Recent reports have highlighted the comparative increase in company liquidations, including voluntary liquidations, during the second half of 2021. The statistics showed that the liquidations commenced in the third quarter of 2020 were 27.4% higher than the third quarter of 2019, which shows the apparent damage of the pandemic on our current economy. Of particular concern is that a large majority were voluntary.
- The voluntary closure of a solvent business
Shareholders or members may adopt a special resolution to wind up a solvent business. This resolution is filed with the CIPC and requires a prescribed notice and fee. Once this is placed successfully, the winding-up can commence.
This process involves arrangements with the Master of the High Court to conclude payments for all company debts within 12 months of the company’s winding up. Once the CIPC has provided the Master of the High Court with the filed resolution notice, a liquidator can be appointed to assess the value of business assets and distribute the proceeds accordingly.
- By court order or company application
This route of company liquidation occurs when a company makes an application to the court under a special resolution for the company’s winding up. If the court accepts the application, a provisional liquidation order is granted. Thereafter, creditors are notified and given the opportunity to object.
Objections must be dealt with before liquidation can proceed. In the event of no objections, the order can be finalised. A liquidator can then be appointed to assess the business’s assets, meet with creditors and distribute proceedings to relevant creditors.
Once all company affairs have been successfully wound up, the Master of the High Court will file a certificate with the CIPC to certify the company’s liquidation. Thereafter the Commissioner will record the business’s dissolution and remove its name from the register. Once the name is removed from the companies register, it is legally dissolved.

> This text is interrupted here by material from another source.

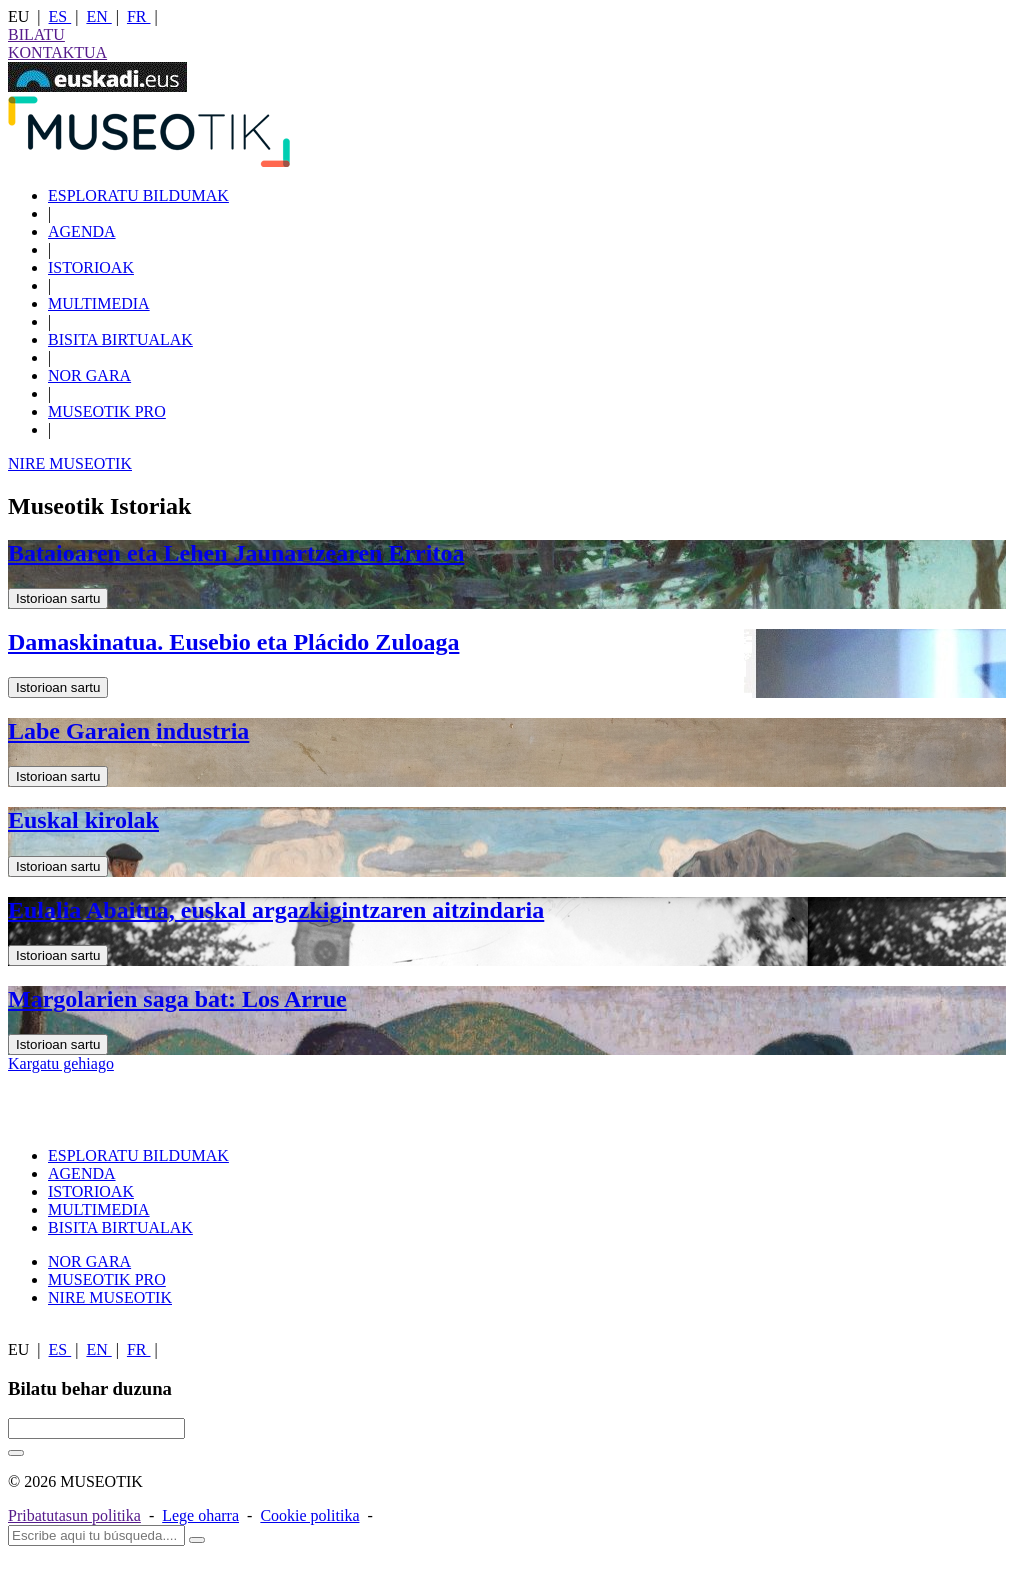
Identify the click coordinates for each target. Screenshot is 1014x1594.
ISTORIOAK (91, 267)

This removal does not impact the liability of former directors or shareholders. This means that the liquidator or another party may apply for a court order to declare the dissolution void. Should this occur, proceedings against the company may be taken normally.
Directors, members or shareholders should carefully consider their available legal options, including that of voluntary liquidation. Considering all factors and details involved in this process is essential to ensure it is the best move for your company.